Saved entries

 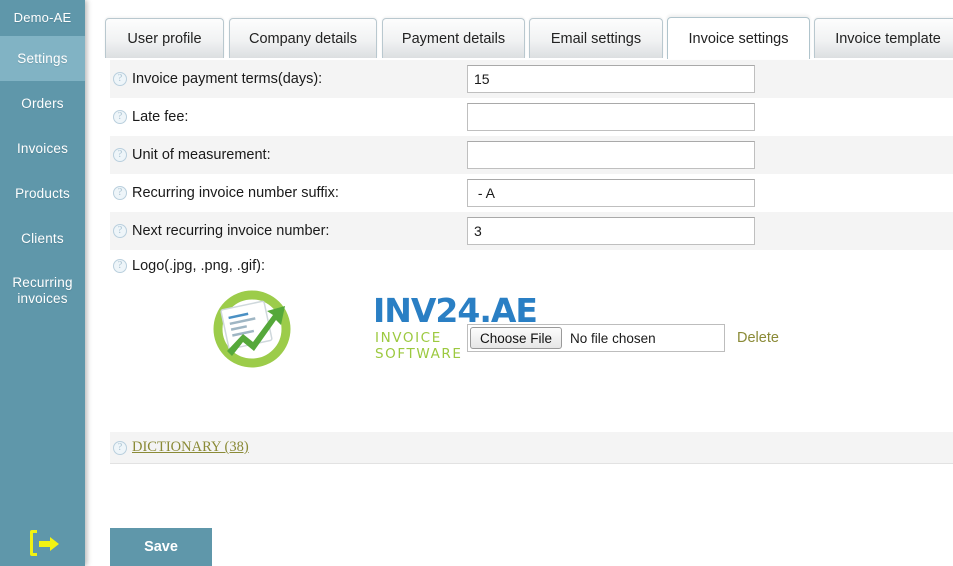 What do you see at coordinates (42, 298) in the screenshot?
I see `sidebar-item-label-line2: invoices` at bounding box center [42, 298].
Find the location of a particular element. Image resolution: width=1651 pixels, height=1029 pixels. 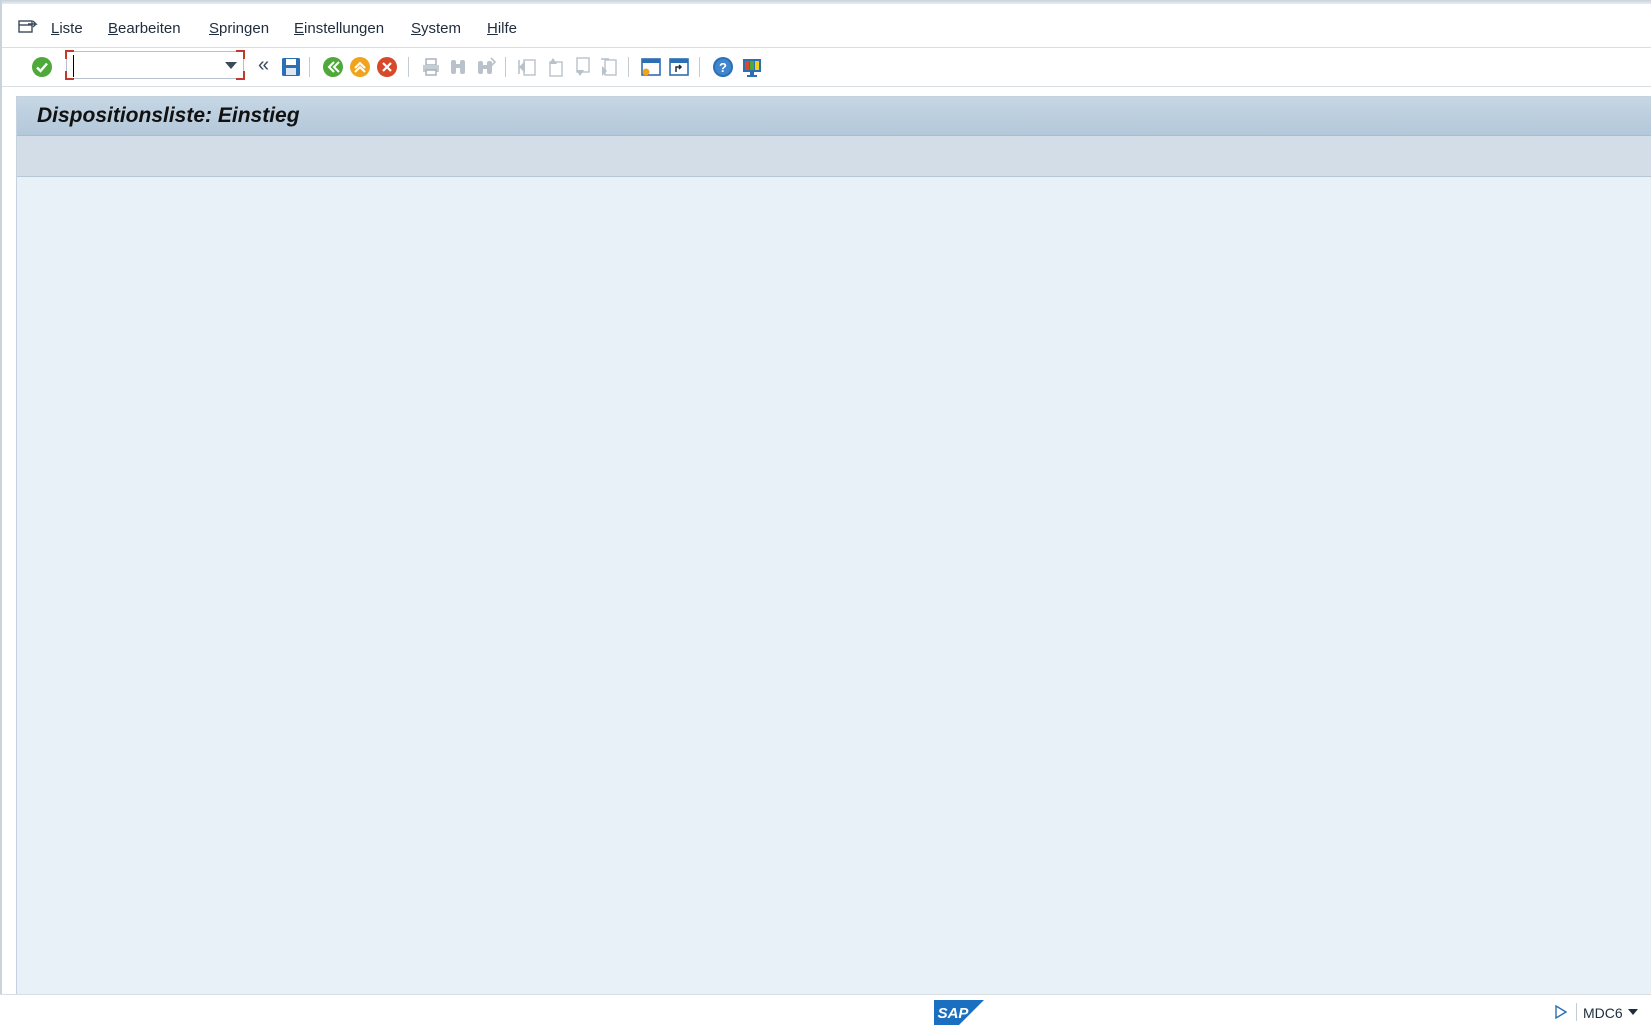

last-page-icon is located at coordinates (609, 67).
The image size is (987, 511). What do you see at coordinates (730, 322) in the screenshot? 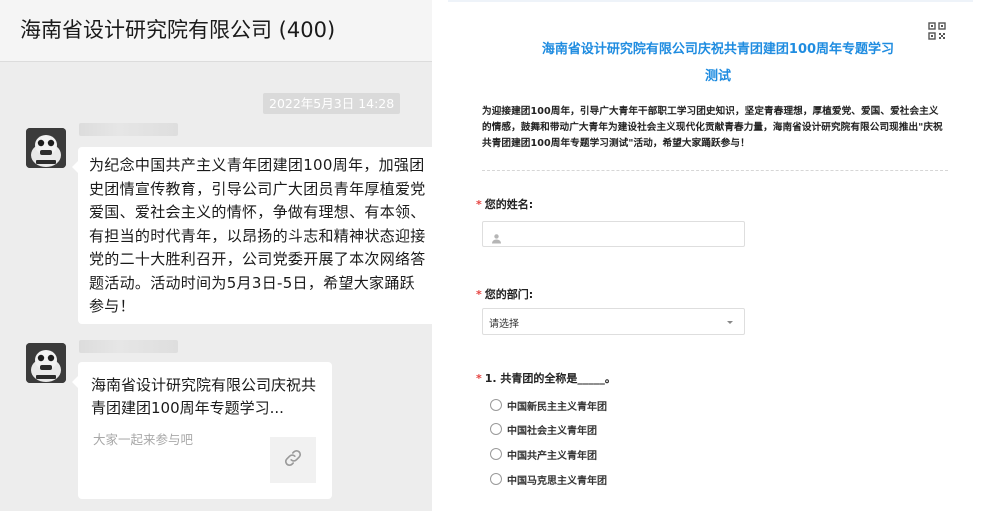
I see `chevron-down-icon` at bounding box center [730, 322].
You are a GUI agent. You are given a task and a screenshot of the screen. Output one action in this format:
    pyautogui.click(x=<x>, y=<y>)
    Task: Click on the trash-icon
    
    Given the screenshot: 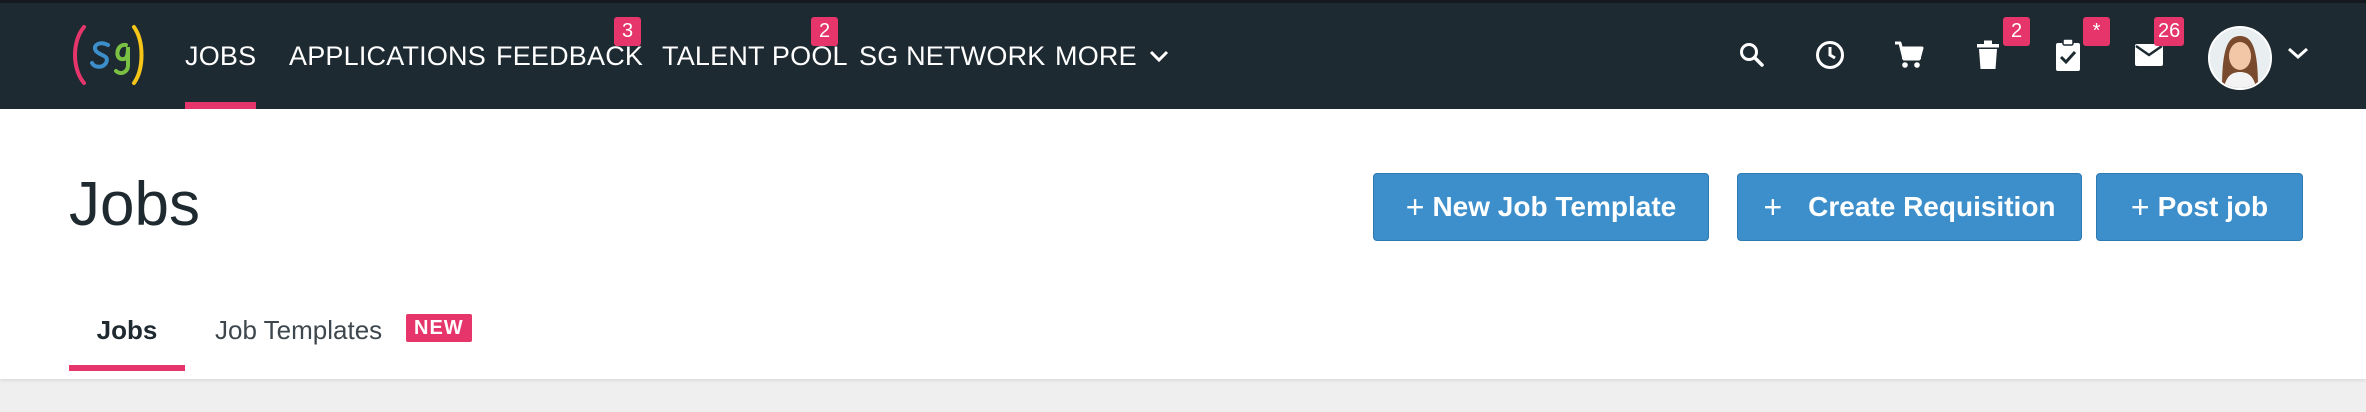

WHAT YOU HAVE TO DO: Convert every line of the rows above into a Markdown table with the columns "No." and "Line", numbering each line and skipping blank lines. Leave the pictures out.

RESPONSE TO THE TASK:
| No. | Line |
|---|---|
| 1 |   What do you see at coordinates (42, 298) in the screenshot? |
| 2 | I see `sidebar-item-label-line2: invoices` at bounding box center [42, 298]. |
| 3 | Find the location of a particular element. Image resolution: width=1651 pixels, height=1029 pixels.  |
| 4 | last-page-icon is located at coordinates (609, 67). |
| 5 | The image size is (987, 511). What do you see at coordinates (730, 322) in the screenshot?  |
| 6 | I see `chevron-down-icon` at bounding box center [730, 322]. |
| 7 | You are a GUI agent. You are given a task and a screenshot of the screen. Output one action in this format: |
| 8 |     pyautogui.click(x=<x>, y=<y>) |
| 9 |     Task: Click on the trash-icon |
| 10 |     Given the screenshot:  |